Posted December 5th, 2012 under Workout & Exercises
Exercise Pyramid Superset Bent over Rows w Tricep Pushups
Tags: Exercise Pyramid Superset Bent over Rows w Tricep Pushups, bootcamp, personal training, boot camp, health and wellness, fitness and nutrition
Supersets are a great time-saving method to fit in your resistance training exercises when you are short on time. Supersets means you are working two opposing muscle groups back-to-back without rest in between each set. The idea is that each muscle group actually receives a short rest & recovery while you are working the other opposing group. This method also adds a cardio effect to your training!
(This combination of exercises is taken from Shaun T's Insanity Asylum Strength Workout).
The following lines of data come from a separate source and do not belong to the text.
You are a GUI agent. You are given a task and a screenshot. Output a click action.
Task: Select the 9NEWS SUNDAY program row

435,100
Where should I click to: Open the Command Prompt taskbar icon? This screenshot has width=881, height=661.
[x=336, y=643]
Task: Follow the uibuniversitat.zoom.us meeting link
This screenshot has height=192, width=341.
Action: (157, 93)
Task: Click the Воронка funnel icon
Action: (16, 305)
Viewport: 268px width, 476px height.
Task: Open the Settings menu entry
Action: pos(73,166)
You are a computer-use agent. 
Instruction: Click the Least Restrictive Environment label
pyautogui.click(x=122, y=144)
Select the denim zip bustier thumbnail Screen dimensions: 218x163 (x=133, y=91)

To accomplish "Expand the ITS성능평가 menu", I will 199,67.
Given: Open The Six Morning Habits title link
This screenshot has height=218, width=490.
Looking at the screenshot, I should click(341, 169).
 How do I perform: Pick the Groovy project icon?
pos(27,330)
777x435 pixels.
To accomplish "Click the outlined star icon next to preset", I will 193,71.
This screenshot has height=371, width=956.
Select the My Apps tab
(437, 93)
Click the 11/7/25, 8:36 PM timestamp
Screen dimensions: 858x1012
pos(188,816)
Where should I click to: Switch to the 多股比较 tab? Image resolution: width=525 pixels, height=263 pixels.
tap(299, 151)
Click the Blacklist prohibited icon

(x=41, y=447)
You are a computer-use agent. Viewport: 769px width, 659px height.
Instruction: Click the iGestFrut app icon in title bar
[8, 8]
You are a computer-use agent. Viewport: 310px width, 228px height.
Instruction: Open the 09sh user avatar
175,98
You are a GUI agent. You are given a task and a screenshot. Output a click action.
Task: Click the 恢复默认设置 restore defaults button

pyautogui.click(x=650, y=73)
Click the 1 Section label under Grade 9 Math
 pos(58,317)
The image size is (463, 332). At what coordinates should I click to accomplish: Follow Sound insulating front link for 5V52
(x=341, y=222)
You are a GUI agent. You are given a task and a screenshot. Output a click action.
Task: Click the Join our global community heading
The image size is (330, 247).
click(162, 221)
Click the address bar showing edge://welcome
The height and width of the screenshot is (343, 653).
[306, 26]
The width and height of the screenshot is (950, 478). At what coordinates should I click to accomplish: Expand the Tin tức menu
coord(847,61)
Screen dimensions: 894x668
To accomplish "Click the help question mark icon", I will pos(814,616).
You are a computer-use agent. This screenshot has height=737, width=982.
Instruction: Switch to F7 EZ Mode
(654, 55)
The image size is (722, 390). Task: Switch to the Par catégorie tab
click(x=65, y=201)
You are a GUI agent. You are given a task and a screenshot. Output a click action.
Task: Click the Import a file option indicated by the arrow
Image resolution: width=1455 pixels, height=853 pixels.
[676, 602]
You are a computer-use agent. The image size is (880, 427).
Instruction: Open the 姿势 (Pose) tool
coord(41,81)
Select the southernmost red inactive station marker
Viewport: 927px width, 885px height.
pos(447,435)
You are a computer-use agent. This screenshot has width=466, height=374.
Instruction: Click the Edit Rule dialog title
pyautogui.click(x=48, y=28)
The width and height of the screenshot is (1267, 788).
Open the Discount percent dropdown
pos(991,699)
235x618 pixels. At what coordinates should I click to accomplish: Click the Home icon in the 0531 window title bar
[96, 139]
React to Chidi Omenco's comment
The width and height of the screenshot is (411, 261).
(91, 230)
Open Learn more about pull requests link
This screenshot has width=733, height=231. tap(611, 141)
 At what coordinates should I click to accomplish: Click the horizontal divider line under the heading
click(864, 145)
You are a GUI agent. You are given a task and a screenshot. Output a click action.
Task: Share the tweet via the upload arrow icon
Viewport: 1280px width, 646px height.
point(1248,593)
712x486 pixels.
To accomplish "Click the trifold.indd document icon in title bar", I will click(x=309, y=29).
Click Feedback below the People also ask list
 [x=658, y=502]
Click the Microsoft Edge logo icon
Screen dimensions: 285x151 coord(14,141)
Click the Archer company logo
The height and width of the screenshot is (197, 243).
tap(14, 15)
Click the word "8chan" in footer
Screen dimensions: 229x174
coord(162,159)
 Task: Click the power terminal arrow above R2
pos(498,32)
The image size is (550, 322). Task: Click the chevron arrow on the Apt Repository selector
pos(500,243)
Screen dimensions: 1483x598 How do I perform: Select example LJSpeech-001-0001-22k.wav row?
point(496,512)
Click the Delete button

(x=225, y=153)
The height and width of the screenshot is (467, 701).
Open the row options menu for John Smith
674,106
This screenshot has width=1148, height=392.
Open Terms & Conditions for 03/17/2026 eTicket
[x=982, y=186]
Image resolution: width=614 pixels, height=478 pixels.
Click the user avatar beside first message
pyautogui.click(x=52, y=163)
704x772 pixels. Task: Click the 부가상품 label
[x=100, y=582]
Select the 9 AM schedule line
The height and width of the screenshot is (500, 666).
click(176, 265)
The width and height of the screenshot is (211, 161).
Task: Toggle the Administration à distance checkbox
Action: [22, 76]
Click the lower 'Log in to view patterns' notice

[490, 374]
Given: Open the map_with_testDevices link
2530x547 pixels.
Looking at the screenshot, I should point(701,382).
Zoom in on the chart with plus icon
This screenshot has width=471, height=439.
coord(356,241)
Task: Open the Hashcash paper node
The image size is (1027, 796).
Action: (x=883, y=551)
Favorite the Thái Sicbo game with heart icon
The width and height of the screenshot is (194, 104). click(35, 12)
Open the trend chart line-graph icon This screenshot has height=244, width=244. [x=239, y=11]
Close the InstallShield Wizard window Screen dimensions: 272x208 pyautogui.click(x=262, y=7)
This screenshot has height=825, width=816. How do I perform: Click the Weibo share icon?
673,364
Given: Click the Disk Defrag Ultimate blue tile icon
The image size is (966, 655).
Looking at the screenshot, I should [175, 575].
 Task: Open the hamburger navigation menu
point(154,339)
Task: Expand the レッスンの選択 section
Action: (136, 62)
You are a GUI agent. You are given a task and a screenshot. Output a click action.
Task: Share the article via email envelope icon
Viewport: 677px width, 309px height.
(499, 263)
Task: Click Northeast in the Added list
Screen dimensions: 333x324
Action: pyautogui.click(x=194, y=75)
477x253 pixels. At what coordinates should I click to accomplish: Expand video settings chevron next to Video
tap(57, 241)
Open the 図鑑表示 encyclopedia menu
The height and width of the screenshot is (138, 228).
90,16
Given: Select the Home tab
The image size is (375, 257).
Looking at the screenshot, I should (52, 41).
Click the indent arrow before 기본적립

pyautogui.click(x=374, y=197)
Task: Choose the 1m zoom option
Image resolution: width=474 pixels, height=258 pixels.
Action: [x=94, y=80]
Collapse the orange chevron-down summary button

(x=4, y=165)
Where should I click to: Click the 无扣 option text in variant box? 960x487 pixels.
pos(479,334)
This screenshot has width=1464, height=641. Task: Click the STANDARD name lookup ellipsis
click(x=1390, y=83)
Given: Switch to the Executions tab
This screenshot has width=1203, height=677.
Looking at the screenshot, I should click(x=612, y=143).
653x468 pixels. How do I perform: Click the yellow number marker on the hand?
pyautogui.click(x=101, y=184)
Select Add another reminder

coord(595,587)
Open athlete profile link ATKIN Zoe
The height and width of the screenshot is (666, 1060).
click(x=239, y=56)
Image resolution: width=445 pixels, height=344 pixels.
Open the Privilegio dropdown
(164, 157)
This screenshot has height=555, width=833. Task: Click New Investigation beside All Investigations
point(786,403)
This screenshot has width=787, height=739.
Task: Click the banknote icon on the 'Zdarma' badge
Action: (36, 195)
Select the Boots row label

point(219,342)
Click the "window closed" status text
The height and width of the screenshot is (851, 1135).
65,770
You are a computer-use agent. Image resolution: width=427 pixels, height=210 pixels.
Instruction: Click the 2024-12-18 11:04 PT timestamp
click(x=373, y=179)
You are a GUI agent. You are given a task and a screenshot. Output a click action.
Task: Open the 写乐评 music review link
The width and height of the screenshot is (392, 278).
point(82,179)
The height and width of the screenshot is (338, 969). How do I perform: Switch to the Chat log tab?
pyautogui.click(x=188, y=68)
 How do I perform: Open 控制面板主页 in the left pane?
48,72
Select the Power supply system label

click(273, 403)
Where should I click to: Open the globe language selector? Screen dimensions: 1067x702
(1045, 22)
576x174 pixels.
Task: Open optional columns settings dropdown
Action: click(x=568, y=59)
Pyramid Superset: The idea is to build up the number of reps with each set. First, perform 1 bent-over row, bend down, drop weights, and perform 1 tricep push-up. Pop up into standing position, perform 2 bent-over rows, then 2 tricep push-ups. Repeat this progression until you reach 8 bent-over rows, 8 tricep push-ups, or the max that you can do.
Bent Over Row:
Step 1: Stand with your feet shoulder width apart, your knees bent & dumbbell in each hand. Lean forward at a 45 degree angle.
Step 2: Raise your arms upward and bend your elbows, bringing the dumbbells up toward your abdomen.
Step 3: Rotate your palms inward as you lift. Return to starting position & repeat.
Step 1: Begin on the floor with your arms extended beneath your shoulders, your legs straight behind you,& your heels pointing toward the ceiling.
Step 2: Bend your elbows & perform a pushup, keeping your elbows bent back at a 45 degree angle to your body. Keep body as straight as possible.